LO 75.2: Describe the application of machine learning approaches within the financial services sector and the types of problems to which they can be applied.
Financial institutions deal with an increasingly large volume of data they need to analyze, which requires complex analytical tools. In response to new regulations and compliance measures, following the 20072009 financial crisis, financial institutions have been required to report more comprehensive details on balance sheet metrics and business models. These include stress tests, and reporting on liquidity measures, capital, and collateral.
As a result, financial institutions need to be able to adequately structure, analyze, and interpret the data they collect. Various regulatory standards were introduced on data delivery with the aim to improve the quality of supervisory data, including the Basel Committees Principles for Risk Data Aggregation (Basel 239) and IFRS 9.

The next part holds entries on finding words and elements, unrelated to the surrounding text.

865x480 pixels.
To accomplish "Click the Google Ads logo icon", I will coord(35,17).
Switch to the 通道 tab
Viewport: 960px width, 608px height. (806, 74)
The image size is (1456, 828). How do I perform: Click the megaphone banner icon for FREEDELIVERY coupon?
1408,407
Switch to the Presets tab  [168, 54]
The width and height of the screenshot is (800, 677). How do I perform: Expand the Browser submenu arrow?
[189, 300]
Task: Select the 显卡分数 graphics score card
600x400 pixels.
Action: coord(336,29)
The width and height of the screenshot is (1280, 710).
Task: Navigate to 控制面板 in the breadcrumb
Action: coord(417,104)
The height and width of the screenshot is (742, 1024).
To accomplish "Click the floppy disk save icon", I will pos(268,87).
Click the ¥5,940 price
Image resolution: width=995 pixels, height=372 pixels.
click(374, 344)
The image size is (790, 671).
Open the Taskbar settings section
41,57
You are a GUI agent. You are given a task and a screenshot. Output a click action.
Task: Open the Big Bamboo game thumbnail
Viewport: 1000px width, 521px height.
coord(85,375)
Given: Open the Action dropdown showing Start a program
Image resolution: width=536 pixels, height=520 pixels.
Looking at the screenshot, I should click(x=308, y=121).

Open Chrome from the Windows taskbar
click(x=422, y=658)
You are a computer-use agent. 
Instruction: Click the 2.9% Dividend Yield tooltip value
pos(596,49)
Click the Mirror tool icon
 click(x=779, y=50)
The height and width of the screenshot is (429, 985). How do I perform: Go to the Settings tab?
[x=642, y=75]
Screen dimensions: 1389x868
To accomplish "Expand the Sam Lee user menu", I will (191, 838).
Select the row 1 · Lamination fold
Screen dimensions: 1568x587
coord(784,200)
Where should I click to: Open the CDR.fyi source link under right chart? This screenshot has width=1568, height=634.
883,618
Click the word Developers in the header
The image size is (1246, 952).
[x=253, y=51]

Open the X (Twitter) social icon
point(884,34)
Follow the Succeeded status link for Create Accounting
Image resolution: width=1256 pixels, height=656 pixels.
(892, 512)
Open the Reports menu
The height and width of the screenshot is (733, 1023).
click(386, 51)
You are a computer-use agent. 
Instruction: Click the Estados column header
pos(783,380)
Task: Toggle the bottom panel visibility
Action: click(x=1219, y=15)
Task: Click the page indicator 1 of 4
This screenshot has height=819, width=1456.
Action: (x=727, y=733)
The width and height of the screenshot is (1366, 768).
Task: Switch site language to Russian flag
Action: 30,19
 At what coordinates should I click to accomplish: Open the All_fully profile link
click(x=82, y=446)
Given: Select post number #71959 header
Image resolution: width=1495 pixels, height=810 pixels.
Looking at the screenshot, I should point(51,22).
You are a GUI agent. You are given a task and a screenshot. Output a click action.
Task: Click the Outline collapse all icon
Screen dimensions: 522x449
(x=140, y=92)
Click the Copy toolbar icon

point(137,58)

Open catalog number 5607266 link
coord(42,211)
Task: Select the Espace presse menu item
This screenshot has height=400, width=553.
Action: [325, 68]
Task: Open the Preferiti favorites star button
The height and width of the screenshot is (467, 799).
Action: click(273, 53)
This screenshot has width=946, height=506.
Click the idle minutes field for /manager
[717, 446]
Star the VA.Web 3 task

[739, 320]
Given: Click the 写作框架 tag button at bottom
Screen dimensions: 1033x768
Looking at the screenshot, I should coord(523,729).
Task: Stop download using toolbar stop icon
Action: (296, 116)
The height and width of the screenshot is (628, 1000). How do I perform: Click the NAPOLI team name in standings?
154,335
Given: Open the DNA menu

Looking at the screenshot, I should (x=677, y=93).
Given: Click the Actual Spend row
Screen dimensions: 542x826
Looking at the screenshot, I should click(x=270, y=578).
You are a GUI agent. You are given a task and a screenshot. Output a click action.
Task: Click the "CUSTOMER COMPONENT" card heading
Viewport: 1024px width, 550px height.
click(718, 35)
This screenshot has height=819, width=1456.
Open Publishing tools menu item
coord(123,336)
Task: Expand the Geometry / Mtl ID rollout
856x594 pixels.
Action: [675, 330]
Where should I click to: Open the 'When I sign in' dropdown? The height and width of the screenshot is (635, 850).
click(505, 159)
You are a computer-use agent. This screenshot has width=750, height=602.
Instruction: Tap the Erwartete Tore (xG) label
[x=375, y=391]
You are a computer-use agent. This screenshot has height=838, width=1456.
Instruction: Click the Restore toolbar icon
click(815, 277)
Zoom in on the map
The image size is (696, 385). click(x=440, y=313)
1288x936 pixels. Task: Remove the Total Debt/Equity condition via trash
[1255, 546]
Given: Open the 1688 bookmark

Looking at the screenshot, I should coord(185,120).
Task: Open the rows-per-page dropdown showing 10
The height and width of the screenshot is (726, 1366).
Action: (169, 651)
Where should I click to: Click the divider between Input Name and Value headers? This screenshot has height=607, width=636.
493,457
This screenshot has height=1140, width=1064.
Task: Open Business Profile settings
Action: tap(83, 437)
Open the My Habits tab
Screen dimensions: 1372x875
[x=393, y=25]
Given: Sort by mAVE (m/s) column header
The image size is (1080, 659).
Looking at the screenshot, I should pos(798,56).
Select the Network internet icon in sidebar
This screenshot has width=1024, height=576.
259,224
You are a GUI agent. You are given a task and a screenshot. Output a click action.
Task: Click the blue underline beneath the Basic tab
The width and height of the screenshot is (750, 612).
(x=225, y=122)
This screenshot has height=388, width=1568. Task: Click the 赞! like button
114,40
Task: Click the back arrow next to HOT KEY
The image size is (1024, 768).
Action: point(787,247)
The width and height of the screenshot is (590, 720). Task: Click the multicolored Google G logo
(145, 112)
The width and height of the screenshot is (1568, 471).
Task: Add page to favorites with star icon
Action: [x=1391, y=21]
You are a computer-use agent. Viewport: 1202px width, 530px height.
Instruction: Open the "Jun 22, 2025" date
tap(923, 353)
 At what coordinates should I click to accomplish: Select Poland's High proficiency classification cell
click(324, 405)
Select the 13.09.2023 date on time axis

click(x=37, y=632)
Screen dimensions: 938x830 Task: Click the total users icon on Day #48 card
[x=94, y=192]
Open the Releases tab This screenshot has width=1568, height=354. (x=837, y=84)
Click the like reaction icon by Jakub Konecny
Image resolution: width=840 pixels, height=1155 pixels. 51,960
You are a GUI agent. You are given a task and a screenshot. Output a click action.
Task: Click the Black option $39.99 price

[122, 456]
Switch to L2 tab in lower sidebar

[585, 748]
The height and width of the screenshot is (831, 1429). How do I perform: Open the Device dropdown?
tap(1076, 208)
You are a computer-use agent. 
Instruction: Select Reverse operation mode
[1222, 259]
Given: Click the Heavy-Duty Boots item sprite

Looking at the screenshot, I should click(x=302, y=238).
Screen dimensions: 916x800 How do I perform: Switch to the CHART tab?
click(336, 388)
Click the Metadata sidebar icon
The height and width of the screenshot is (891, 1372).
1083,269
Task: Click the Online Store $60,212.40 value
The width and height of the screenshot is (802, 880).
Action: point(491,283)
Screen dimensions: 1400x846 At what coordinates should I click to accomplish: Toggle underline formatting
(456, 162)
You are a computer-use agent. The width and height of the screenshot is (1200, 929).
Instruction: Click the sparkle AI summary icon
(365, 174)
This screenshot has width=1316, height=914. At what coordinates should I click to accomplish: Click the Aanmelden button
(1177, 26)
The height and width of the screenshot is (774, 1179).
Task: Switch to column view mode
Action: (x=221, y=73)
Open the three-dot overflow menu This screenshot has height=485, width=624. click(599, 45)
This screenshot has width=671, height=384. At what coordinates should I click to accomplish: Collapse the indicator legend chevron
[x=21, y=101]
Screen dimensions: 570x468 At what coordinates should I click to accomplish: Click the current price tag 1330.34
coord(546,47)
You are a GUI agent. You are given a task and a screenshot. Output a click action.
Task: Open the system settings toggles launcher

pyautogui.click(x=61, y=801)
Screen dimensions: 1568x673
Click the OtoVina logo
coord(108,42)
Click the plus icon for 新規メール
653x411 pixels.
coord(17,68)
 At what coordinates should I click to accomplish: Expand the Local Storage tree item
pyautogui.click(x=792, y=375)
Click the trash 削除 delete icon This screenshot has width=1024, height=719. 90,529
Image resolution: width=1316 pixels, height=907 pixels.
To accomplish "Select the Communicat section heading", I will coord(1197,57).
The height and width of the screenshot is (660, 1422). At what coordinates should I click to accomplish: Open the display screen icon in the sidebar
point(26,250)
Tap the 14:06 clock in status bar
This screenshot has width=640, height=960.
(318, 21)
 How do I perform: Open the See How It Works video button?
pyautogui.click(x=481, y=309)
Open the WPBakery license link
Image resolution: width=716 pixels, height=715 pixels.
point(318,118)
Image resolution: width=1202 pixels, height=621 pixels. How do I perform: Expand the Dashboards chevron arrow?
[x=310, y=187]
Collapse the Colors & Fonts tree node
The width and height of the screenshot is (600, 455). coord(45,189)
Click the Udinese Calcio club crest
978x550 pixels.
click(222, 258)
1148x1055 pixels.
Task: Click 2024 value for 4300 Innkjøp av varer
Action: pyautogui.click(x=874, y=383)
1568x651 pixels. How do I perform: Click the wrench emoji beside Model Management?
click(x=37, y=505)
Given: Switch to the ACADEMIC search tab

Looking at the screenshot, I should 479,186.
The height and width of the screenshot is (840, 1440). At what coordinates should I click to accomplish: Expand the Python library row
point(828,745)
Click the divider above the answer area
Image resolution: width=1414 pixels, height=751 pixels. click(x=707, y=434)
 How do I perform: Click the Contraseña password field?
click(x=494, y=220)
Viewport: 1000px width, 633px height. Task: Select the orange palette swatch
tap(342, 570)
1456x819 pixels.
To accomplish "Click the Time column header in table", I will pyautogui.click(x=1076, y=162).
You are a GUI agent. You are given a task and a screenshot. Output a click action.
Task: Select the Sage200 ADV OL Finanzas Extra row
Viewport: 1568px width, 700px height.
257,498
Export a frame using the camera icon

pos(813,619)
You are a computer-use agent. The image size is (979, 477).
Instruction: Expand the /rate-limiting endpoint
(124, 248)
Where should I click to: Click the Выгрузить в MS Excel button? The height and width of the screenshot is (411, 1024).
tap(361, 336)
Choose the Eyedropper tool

Financial institutions are also faced with an exceptionally large amount of low-quality, unstructured data, called big data, from the output of consumer apps, social media feeds, and various systems metadata. It has become increasingly more important that institutions are able to effectively analyze this high volume of data, including using conventional machine learning techniques as well as more complex deep learning techniques.
Financial institutions should use conventional machine learning techniques for mining high-quality, structured supervisory data. Deep learning and neural networks should be used for low-quality, high-frequency, big data type sources.